カネッド(マジかよ・・・また来やがるのか。)
ダリネム(あの連中も懲りないねぇ・・・。)
キャイス(面白いっすよ、迎え撃ってやりますぜ!)
    内容を窺い、一気盛んに燃え上がる妹達。リューヴィスには今もミツキとナツミA、それに
   サラとセラ率いるトラガンチーム、ミツキT達メカドッグ部隊も駐留中なので、戦力的に全く
   問題ない。
エメリナ(今回は海上からの襲撃はなさそうですね。アルドディーレの冒険者達だけで、十分退け
     られる感じでしょうか。)
ウインド(空中と海上以外の防備は磐石のようなので、1箇所の壁門だけに集中すれば問題ないと
     思います。)
ダークH(そのプランで参りましょうか、市長様に提示してきます。)
   早速行動を開始するウインドとダークH。自前のカリスマ性は、同都市の自警団を虜にする
   には十分だったらしく、今ではオブザーバー的に活動を繰り広げている。流石は現役の警察庁
   長官だわ。
ミスターT(デュヴィジェさんや、アルドディーレの北側にレプリカ伊400を待機させてくれ。
      不測の事態の対処を頼む。)
デュヴィジェ(了解!)
ミスターT(となると、問題は新大陸側か。レプリカ大和だけで大丈夫か?)
ルビナ(この兵装を以てしても、相手に圧倒されるとでも? それは見縊られたものですよ。)
エリシェ(この海域より新大陸へは、絶対に上陸なんかさせませんよ。)
ラフィナ(あ・・忘れてました、エリミナ様方もお呼びしていたんですけど?)
ミスターT(ハリアーU改部隊か・・・。)
   テヘペロ状態のラフィナはさておき、何とエリミナ達航空団も呼んでいたらしい。

    レプリカ大和とレプリカ伊400には、通常のレシプロ型の航空機は搭載されておらず、
   近代兵器のハリアーU改が格納されている。レプリカ大和の方は5機、レプリカ伊400の
   方は2機である。

    既存兵装のF−35ライトニングUよりは遥かに弱いが、5大宇宙種族のテクノロジーで
   超強化されたハリアーU改だ。その実力はもう、話にならないぐらいの凄まじい領域に至る。
   それに、同機には小型のレールガンも搭載されている。恐ろしいとしか言い様がない。

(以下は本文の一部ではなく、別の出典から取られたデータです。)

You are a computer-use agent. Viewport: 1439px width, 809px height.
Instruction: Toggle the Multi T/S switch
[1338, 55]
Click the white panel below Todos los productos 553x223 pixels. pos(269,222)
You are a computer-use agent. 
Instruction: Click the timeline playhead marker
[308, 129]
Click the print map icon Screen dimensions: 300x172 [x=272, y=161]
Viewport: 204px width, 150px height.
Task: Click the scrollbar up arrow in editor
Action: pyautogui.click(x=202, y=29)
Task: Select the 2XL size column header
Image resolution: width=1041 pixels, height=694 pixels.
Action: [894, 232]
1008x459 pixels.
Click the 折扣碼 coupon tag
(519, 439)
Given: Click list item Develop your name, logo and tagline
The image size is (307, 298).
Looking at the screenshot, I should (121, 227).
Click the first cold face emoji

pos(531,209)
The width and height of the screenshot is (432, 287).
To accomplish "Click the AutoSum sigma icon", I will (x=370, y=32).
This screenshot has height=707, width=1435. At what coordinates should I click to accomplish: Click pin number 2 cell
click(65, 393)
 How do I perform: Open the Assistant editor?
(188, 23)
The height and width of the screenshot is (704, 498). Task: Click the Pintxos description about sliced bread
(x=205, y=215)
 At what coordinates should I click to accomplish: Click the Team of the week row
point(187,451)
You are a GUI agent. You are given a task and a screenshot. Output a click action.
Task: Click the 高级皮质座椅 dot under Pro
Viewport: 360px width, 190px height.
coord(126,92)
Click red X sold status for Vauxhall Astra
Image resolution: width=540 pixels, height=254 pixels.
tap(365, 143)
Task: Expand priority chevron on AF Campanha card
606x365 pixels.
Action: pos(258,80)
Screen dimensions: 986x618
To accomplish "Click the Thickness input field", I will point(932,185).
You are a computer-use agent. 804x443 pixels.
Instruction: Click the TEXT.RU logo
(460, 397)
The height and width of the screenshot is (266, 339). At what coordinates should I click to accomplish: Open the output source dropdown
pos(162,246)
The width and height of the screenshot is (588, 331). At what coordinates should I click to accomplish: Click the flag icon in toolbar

ミスターT(取り囲まれそうだったら、エリミナさん達に出撃指令を頼む。)
ラフィナ(何時でもスタンバってるそうです、はい。)
ミスターT(はぁ・・・そうですか・・・。)
    何時でも出撃が可能だと豪語するラフィナ。とにかく呆れるしかないが、今は不測の事態
   への対策が必要だ。この様相なら、レプリカ大和群だけで問題ないだろう。
ミスターT(大都会の方はどうだ?)
ヘシュナ(あー、至って平和でござる。)
ナセリス(皆様方、何事もないかの様にいらっしゃいますよ。)
ミスターT(当事者だと言うのに、平和ボケは恐ろしいわな・・・。)
   不服そうにボヤく2人だが、その内情に共感してしまう。現状は王城が取り仕切っているとも
   思えるので、同都市自体への襲撃はまずないと思える。師子身中の虫は起こらないだろう。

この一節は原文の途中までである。